■ **DIRECTIONS**
Search each line below for "category", then return the lines where it appears.

== Segment start ==

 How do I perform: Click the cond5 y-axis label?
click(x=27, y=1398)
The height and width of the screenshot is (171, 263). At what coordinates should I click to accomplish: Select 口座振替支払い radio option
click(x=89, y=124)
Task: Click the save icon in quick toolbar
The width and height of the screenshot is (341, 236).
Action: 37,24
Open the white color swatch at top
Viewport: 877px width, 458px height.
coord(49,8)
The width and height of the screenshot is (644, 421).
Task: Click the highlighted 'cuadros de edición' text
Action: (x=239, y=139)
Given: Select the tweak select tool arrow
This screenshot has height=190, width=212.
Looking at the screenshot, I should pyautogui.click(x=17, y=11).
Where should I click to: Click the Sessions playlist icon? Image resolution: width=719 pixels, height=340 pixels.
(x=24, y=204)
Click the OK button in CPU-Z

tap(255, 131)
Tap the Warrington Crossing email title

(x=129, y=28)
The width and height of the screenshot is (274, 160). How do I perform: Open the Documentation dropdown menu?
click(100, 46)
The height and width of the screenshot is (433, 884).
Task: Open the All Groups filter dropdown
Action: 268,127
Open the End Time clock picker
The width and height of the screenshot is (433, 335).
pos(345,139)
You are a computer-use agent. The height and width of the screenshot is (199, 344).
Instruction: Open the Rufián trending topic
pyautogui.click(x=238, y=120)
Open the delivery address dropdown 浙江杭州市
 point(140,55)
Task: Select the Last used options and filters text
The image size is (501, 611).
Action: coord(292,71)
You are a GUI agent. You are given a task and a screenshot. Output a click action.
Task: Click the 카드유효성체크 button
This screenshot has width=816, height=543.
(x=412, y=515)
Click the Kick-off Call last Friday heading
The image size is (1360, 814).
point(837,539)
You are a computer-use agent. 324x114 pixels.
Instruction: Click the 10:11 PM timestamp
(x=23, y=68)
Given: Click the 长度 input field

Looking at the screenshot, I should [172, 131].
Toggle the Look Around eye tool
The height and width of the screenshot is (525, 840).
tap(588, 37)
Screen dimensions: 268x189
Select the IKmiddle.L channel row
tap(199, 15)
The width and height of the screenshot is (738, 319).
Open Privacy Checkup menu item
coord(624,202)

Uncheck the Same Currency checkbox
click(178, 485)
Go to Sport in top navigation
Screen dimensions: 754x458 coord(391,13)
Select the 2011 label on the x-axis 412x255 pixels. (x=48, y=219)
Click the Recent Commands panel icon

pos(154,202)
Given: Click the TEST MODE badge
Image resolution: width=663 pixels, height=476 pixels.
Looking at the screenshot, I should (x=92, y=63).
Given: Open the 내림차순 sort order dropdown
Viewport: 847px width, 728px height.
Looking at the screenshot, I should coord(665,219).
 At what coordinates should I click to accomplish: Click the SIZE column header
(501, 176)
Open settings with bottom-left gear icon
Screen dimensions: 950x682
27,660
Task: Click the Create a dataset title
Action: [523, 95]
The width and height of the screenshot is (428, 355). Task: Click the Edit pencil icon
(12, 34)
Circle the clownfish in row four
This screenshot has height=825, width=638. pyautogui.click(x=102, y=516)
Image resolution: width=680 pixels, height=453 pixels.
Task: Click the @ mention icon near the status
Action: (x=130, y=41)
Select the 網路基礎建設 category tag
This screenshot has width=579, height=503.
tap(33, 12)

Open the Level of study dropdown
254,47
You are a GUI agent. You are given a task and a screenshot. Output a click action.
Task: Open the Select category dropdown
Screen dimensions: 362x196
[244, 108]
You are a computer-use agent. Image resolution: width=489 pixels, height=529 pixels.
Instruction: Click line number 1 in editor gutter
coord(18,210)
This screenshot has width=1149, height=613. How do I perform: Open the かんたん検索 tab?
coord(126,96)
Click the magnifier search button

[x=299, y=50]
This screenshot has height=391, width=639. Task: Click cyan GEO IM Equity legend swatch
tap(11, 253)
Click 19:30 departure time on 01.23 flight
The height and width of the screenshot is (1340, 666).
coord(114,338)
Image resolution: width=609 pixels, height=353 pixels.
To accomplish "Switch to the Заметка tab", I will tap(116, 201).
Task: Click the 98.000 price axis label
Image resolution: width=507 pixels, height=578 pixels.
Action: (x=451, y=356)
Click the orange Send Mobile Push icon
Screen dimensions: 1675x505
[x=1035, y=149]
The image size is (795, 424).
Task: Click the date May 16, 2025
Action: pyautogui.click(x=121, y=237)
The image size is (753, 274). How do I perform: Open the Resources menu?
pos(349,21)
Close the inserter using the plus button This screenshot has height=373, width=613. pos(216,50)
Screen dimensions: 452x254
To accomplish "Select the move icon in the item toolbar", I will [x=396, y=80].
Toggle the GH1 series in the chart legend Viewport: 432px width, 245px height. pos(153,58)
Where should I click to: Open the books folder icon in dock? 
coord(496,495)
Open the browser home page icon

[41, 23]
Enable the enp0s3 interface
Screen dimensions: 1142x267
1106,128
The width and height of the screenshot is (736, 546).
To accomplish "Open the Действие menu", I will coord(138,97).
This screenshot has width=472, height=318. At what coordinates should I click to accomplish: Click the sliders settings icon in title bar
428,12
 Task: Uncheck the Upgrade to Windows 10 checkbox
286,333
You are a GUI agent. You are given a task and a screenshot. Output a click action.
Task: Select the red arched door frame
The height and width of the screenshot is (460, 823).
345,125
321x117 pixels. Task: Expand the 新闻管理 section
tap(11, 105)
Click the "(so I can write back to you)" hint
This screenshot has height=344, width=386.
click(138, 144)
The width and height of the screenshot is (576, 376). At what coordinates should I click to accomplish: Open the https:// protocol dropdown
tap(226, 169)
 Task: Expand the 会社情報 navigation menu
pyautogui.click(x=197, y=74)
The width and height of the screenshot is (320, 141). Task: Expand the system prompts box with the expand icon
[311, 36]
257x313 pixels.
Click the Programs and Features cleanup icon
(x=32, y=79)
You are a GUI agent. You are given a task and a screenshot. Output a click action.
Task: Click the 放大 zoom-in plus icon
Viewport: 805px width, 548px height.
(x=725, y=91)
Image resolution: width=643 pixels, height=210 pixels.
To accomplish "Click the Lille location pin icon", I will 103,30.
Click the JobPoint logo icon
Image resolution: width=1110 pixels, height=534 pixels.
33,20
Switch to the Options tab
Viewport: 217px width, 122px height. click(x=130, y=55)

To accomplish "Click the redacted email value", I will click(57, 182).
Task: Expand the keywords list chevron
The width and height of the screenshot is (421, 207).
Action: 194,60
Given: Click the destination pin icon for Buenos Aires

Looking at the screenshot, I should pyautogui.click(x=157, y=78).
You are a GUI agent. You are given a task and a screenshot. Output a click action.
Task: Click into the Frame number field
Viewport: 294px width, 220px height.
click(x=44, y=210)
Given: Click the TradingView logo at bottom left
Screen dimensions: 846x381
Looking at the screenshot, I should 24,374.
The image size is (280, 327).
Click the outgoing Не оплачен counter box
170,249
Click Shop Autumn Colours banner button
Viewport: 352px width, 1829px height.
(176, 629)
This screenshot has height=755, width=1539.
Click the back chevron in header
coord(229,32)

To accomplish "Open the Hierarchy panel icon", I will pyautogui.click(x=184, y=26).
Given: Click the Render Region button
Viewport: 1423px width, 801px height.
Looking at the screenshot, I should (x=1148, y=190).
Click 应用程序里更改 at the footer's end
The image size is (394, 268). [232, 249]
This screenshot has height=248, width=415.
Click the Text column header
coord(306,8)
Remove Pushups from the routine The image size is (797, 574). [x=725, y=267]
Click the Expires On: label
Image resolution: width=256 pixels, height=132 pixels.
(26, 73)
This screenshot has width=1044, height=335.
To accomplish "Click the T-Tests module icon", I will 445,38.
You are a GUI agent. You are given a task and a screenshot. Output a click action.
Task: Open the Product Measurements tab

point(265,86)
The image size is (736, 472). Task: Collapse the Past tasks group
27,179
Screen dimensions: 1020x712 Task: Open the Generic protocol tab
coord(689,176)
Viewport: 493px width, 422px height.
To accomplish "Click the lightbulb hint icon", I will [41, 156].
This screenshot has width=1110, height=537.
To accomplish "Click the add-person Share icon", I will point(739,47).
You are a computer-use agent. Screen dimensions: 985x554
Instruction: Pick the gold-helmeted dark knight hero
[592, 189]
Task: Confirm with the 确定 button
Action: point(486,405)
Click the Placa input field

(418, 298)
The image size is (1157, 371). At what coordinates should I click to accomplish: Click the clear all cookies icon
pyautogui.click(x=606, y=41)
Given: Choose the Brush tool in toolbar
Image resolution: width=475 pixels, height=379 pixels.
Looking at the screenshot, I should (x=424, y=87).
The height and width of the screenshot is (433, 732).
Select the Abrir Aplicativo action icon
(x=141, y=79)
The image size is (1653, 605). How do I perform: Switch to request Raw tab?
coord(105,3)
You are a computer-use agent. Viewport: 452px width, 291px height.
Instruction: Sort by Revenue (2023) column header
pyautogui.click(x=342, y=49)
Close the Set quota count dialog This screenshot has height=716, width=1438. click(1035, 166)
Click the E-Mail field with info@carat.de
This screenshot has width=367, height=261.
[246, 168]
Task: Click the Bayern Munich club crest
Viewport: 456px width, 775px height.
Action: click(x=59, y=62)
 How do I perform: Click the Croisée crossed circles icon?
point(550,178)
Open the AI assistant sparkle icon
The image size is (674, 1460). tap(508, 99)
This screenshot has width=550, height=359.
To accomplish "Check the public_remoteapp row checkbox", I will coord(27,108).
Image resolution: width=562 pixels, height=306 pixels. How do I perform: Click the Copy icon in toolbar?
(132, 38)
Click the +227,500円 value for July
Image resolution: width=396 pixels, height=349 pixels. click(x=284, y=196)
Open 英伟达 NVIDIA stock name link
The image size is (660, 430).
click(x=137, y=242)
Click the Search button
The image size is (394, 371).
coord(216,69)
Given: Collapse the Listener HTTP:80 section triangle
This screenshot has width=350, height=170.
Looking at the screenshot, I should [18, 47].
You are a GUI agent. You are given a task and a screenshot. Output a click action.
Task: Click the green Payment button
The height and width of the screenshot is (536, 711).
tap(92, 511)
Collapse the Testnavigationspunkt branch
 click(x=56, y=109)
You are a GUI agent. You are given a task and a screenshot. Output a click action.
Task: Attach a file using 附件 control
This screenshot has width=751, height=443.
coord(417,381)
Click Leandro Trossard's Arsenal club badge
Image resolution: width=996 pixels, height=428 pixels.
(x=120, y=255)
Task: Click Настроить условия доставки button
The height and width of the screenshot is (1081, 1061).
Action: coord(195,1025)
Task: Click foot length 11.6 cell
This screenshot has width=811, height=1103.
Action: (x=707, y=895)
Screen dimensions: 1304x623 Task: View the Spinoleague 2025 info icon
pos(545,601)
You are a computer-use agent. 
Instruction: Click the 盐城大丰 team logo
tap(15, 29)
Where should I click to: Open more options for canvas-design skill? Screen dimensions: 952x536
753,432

== Segment end ==

■ **OUTPUT OF THE TASK**
Select the 網路基礎建設 category tag
Task: Open the Select category dropdown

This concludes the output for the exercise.